Jason Steed – JPMorgan
But not concerned. Very relaxed about.
I think that in part, Jason, is because it has been a very strong year for cash, and there's nothing disturbing the schedule. So, confidence builds all the time.
Jason Steed – JPMorgan
No, no. Good to me. Great. Thanks, Graham. Thanks, Frank, Karen.
Thanks, Jason. The next question comes from Mark Samter of Credit Suisse. Please go ahead, Mark.
Mark Samter – Credit Suisse
Yeah. Morning, guys. Just have a couple of questions. Starting on APLNG. Looking at the numbers you provided, you've got about AUD3.7 billion left in the budget. I guess you spent $3.9 billion in the previous half. Just -- and I know [indiscernible] have 32% of its budget left with 15 months to go with it [indiscernible] last year, you've got 18 months left. And also [indiscernible] get to the numbers. But [indiscernible] it looks like they guided towards about a $2.5 billion cost increase versus current expectations from you guys with APLNG. Just wondering if you could put that all in context.
Mark, it's David here. Look, I'd say that, starting with the Conoco perspective first, I think our colleague in Conoco, when he's making his announcement some months ago, referred to quite a lot of contingency that they're to decide, in case things, you never know what happens, are sort of the words he used. So -- but he also made the comment that they were comfortable with the forecast in terms of the budget, as we are. And that remains the case.
I can't off-the-cuff do a comparison between where we are and QCLNG as you say. But what I can just reinforce is the fact that our budget is -- we're comfortable with where we are with the work to proceed, in the 80-odd-percent, Mark, as we speak, and pretty clear out between now and the end of the project over the next 18 months or so.
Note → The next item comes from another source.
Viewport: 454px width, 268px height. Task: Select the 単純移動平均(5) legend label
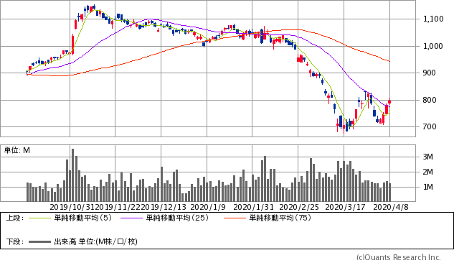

I think, David, just we did call this out in the OFR that probably one of the risks again, if we got back to where are the risks and what risks we worry about, I think one of the things we called out is we're probably -- see some risk around what we call the non-operated area such as costs coming through from projects we don't operate, so we can have a lot of confidence about what we and Conoco are offering, because we got direct line of sight. So that's a risk, but at the moment we only know what we know. And David's comments are right in respect of what we know. But if we're focusing on where's the risk, we're saying if that, you know, it's important to remember that some of our costs do come through from the other projects.
And we have seen some pressures come through from both of the other projects. Our interest in both of those projects affecting us in terms of our contribution to them. But again that all in the -- in terms of where we forecast the project, including our interest in QCLNG and GLNG look in line with budget.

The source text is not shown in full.